Zwischen Kontinenten

Alltag III Montagmorgen, 24. September und wir fahren gemeinsam mit der Fähre von Asien nach Europa. Ich habe mich noch nicht daran gewöhnt, dass das in dieser ...

Montagmorgen, 24. September und wir fahren gemeinsam mit der Fähre von Asien nach Europa. Ich habe mich noch nicht daran gewöhnt, dass das in dieser Stadt selbstverständlich und keine große Sache ist, aber ich bin ja auch noch nicht so lange hier. Vielleicht geht es ihr ganz genau so, denke ich. Sie sitzt neben mir und wir kennen uns seit fünf Tagen und eigentlich kennen wir uns gar nicht richtig. Wir wissen nur so viel voneinander, wie wir im Sprachkurs gelernt haben, und da sind wir erst bei Lektion 3.
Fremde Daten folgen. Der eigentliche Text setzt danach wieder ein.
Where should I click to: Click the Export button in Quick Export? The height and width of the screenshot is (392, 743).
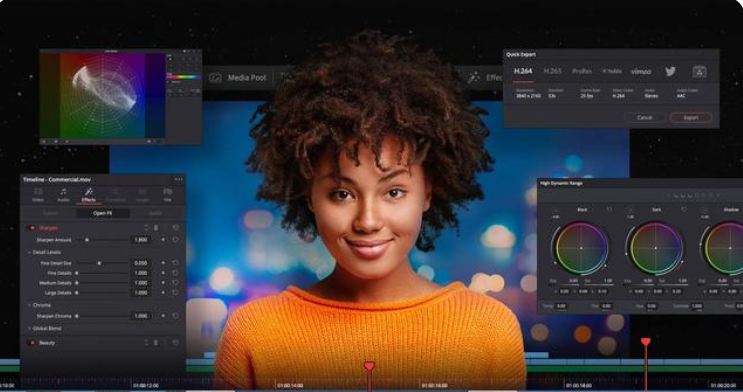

"Benim adim Daniel. Mein Name ist Daniel. Ich komme aus Berlin. Ich bin in Wiesbaden geboren. Ich mag Katzen. Und Fußball. Ich esse gerne Kebab ohne Zwiebeln."

Wir sitzen oben auf dem Deck in der Sonne. Ich trinke einen çay, obwohl ich schwarzen Tee sonst nicht mag, aber hier schmeckt er mir, und sie knabbert an einem Sesamkringel. In der ersten Stunde im Sprachkurs hat die Lehrerin jeden gefragt, wie er heißt, aus welchem Land er kommt und wo er wohnt. Wir sind die beiden Einzigen, die auf der asiatischen Seite wohnen, und deshalb fahren wir nun jeden Morgen gemeinsam mit der Fähre nach Europa.

Sie spricht weder Englisch noch Deutsch. Und ich kann kein Japanisch. Türkisch ist unsere einzige gemeinsame Sprache, und wir sind ja gerade erst dabei, es zu lernen.

Sie tippt mir auf die Schulter und zeigt nach vorne. "Dein Kontinent", sagt sie. Dann zeigt sie mit dem Arm nach hinten. "Mein Kontinent." Sie will noch etwas sagen, aber ihr fehlen die Worte, und schließlich gibt sie mit einem bedauernden Schulterzucken auf.

Gesichtsausdrücke und Gesten. Und ein paar Sätze Türkisch. Auf diese Weise unterhalten wir uns. In unseren Gesprächen sind immer große Lücken und hinter jedem Satz blühen Geheimnisse wie wilde Blumen, weil die Phantasie, all das ersetzen muss, was man nicht versteht.

Nachdem ich eine Weile im Wörterbuch gesucht habe, sage ich schließlich: "Kiz evlat var mi?", weil mich das seit der ersten Stunde beschäftigt. "Hast du wirklich eine Tochter?"

Sie nickt.

Sie sieht aus wie Mitte zwanzig, und ich kann gar nicht glauben, dass sie eine Tochter hat, die in Tokio Grafikdesign studiert, aber vielleicht sieht man japanischen Frauen ihr Alter auch nicht an. Oder ich habe irgendetwas falsch verstanden. Vielleicht hat sie gar keine Tochter, sondern entwirft Grafiken für die türkische Tochtergesellschaft einer japanischen Firma und verdient damit ihr Geld. Oder sie war auf einer Höheren-Töchter-Schule in Tokio, wo sie die Schülerzeitschrift illustriert hat. Ich werde das wohl erst in ein paar Wochen wissen, wenn wir beide besser türkisch sprechen.

Solange werde ich jeden Tag ein kleines bisschen mehr über sie erfahren. Sie ist die erste Japanerin, die ich kenne, und weil ich sie hier kennen gelernt habe, gehören Japan und Istanbul für mich nun sehr eng zusammen.

Gleich legt die Fähre an. Ich freue mich schon auf den Sprachkurs. Heute lernen wir Verben zu konjugieren und das eröffnet uns für die Rückfahrt völlig neue Gesprächsmöglichkeiten.